Un "país" dentro del país, que decide por todos

Como en las finanzas, en política también hay lo que se conoce como "fundamentals". Son los puntos de apoyo ineludibles para el pensamiento y la acción. En línea con esa correspondencia, hay tiempos en los que la oferta ensaya creatividades que pretenden superarlos o dejarlos en el olvido, reinventando las reglas de la evidencia. Siempre terminan con un crash; en finanzas y en política.

La elección del 12/9 evidenció la reacción de dos "fundamentals" del sistema constitucional argentino: el federalismo y el liberalismo (clásico, como tolerancia y respeto a las libertades). Ambas fibras se anudan con el origen de nuestra historia profunda. Viejas banderas más actuales que nunca. Martínez Estrada decía que sin federalismo Argentina estaba condenada a "un cuerpo de David con una cabeza de Goliat". Uno de los mayores errores constitucionales ha sido la eliminación del colegio electoral (otro fundamental, nuestra democracia es representativa). Con su aparente arcaísmo, aseguraba muchas cosas, pero sobre todo una distribución demográfica que no favorecía la concentración.

Desde 1994 se creó un país dentro de un país, que toma las decisiones por el resto. Eso es el conurbano bonaerense: un acuerdo espurio que garantiza lo peor de la clase política prebendaria, asociada al analfabetismo y la pobreza. Igualando hacia abajo, con la paradoja de más concentración con más indigencia.

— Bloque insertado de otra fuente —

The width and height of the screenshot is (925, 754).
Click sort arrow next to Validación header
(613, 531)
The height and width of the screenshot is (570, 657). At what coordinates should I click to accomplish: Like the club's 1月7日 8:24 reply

A eso se sumó la ausencia de una ley de coparticipación federal, tal vez la mayor deuda institucional del país, status quo que garantiza gobernadores mendicantes y con pocas ideas.

El resultado electoral es un retomar el hilo de la historia de la verdad y dejar la del error; una respuesta federal a una propuesta unitaria de gobierno, contraria a nuestra Constitución, nuestros valores y nuestra historia.

De su lado, y contra la pretensión de muchos reformistas copiones de novedades pseudofilosóficas "avant garde", el intento por achicar el radio de las libertades individuales tiene un límite. Para ser más claros, sin libertad no hay ningún proyecto posible y en eso estábamos, en todos los planos: económico, político y social.

Desafiando leyes elementales como la emisión monetaria, el encierro y la suspensión de clases indefinidas. Creer que porque la libertad es un concepto inasible no existe y se puede reemplazar por un régimen de "estatolatría", es un sinsentido.

Más allá de las lecturas coyunturales hay un mensaje: no es tan fácil cortar cables tensores de nuestro orden institucional. No en vano pasamos una guerra fratricida de treinta años para llegar a nuestra Constitución Nacional. Pavón y Caseros son parte de nuestro ADN que no se borran ni con reinterpretaciones forzadas.

Ojalá estemos a la altura de nuestro largo plazo histórico, reinventándonos, pero sin olvidar quiénes somos. Porque para saber adónde vamos, tenemos que saber de dónde venimos. Sin libertad ni federalismo, seguro a ningún lado.